What needs to be done =
Your answer should be only the lines below from the one with "This screenshot has width=1213, height=789." to the one with "You are a computer-use agent. This", repeated exactly, ends included.

Listed entries =
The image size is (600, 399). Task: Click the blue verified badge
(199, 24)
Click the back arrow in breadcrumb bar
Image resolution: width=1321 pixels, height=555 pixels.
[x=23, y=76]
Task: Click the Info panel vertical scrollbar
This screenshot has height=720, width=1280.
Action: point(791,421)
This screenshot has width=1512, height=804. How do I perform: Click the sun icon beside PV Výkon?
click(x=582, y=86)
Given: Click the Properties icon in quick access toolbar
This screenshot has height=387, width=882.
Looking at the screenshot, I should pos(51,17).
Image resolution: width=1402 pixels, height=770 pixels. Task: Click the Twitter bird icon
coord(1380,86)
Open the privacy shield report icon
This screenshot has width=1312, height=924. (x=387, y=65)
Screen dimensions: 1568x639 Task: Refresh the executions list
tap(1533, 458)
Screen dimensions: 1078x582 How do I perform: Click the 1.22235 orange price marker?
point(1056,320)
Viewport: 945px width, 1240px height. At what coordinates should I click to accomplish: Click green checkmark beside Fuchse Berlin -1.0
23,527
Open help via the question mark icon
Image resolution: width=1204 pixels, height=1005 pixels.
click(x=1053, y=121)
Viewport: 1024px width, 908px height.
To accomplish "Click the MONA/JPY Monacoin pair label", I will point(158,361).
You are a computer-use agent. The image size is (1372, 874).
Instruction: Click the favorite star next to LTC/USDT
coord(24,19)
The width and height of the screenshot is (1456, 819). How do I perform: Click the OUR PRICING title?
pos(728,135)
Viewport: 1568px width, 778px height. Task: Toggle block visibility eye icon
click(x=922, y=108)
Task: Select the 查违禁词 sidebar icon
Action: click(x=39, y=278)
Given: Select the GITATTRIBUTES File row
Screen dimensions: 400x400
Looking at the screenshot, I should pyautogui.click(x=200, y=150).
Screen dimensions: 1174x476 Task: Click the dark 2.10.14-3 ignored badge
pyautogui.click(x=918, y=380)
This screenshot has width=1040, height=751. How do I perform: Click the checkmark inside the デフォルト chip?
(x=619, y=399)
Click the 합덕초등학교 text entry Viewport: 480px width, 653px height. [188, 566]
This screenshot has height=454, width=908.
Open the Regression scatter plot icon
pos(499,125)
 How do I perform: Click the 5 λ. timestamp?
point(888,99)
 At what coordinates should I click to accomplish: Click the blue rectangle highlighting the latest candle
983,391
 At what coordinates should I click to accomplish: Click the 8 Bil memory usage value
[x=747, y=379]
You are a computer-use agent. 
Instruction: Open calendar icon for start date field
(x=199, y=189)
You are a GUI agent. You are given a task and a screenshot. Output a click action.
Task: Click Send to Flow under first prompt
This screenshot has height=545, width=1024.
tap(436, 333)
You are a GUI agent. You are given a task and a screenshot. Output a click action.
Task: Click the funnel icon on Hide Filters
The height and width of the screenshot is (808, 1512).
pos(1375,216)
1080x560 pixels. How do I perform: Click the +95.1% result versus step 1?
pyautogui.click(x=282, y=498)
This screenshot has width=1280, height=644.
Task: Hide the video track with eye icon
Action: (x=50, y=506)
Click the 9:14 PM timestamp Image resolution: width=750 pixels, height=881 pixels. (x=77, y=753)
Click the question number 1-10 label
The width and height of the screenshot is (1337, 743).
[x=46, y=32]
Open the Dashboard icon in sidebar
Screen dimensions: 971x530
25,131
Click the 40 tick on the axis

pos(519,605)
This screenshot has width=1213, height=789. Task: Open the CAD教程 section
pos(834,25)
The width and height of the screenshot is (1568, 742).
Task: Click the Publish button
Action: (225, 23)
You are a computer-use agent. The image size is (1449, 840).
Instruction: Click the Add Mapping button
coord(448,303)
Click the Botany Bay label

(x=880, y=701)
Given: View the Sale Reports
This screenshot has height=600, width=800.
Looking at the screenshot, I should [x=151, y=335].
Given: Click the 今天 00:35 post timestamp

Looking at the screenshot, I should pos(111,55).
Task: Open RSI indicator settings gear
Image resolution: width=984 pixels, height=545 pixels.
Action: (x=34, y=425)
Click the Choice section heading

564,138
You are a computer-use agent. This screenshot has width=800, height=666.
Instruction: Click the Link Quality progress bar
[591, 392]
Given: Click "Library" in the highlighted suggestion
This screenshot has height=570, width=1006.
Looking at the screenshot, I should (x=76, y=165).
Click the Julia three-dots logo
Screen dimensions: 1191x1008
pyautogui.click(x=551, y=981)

Result of this task =
This screenshot has width=1213, height=789. Task: Open the CAD教程 section
pos(834,25)
The width and height of the screenshot is (1568, 742).
Task: Click the Publish button
Action: (225, 23)
You are a computer-use agent. The image size is (1449, 840).
Instruction: Click the Add Mapping button
coord(448,303)
Click the Botany Bay label

(x=880, y=701)
Given: View the Sale Reports
This screenshot has height=600, width=800.
Looking at the screenshot, I should [x=151, y=335].
Given: Click the 今天 00:35 post timestamp

Looking at the screenshot, I should pos(111,55).
Task: Open RSI indicator settings gear
Image resolution: width=984 pixels, height=545 pixels.
Action: (x=34, y=425)
Click the Choice section heading

564,138
You are a computer-use agent. This screenshot has width=800, height=666.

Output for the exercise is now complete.